### BRIEF
What you return must match the records below character for character, except that no picture appears.

### RECORDED DATA
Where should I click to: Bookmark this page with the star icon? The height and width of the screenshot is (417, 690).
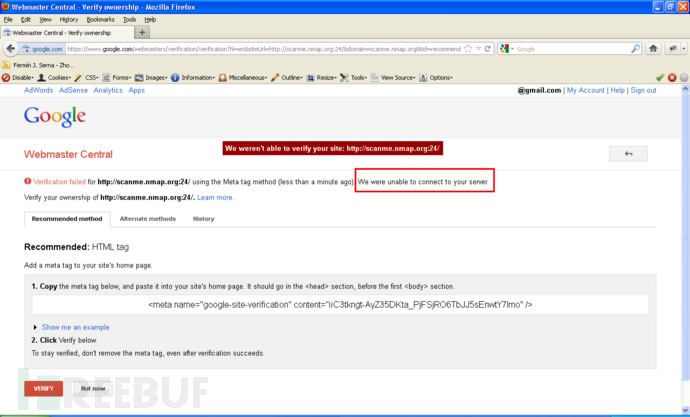point(468,49)
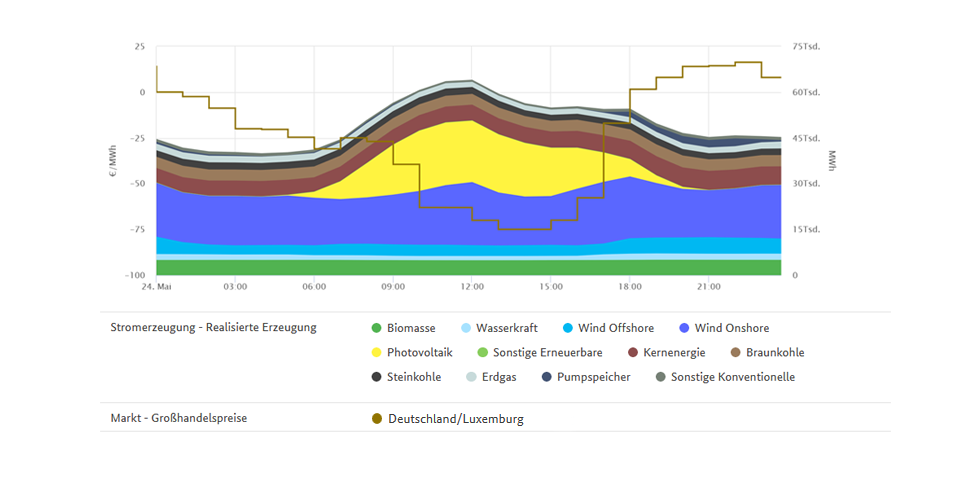The width and height of the screenshot is (960, 500).
Task: Click the dark red Kernenergie legend dot
Action: (x=633, y=353)
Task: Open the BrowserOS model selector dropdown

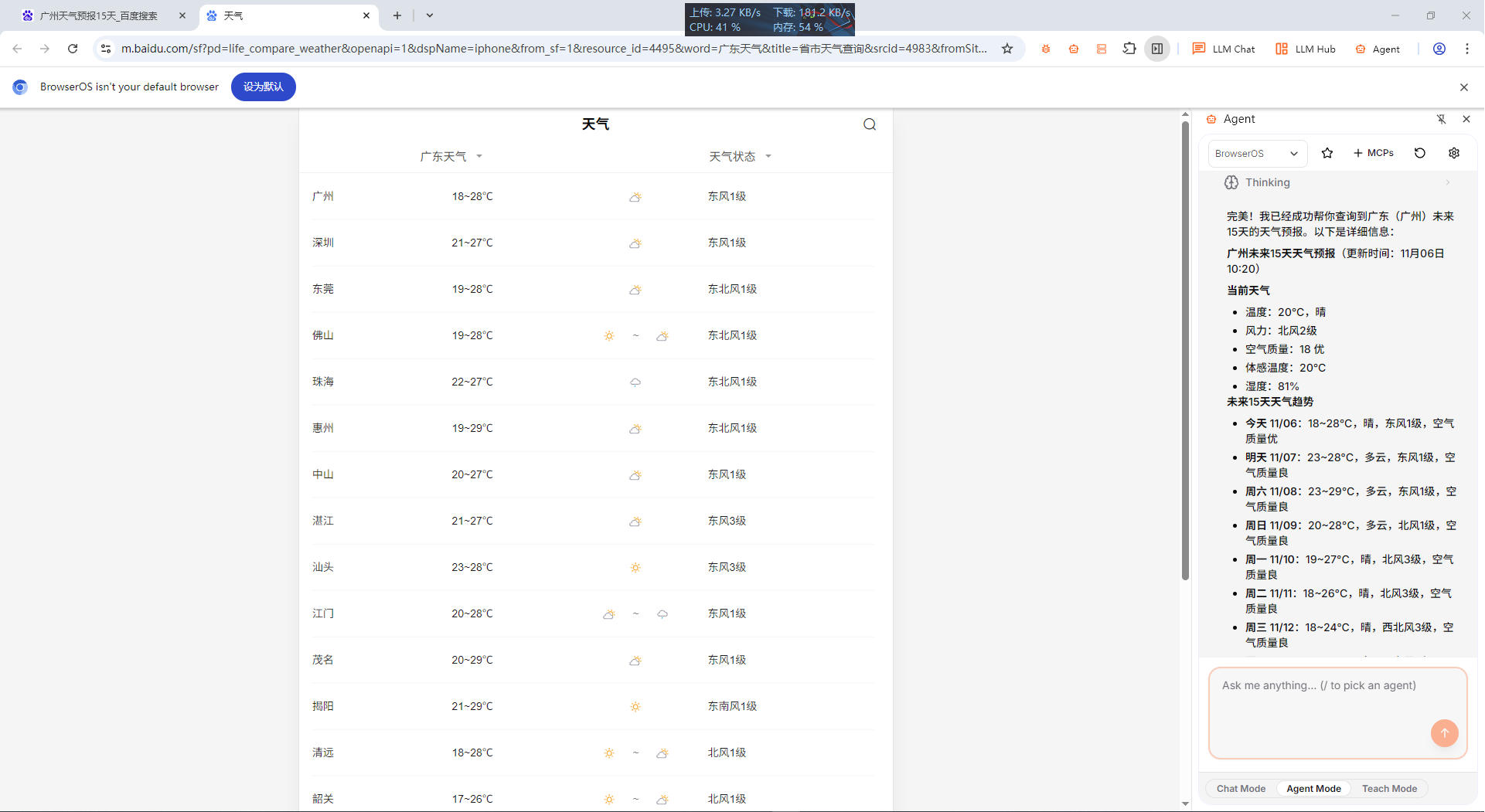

### ANSWER BOX
Where should I click to: Bookmark this page with the star icon? The height and width of the screenshot is (417, 690).
point(468,49)
The width and height of the screenshot is (960, 500).
Task: Click the dark red Kernenergie legend dot
Action: (x=633, y=353)
Task: Open the BrowserOS model selector dropdown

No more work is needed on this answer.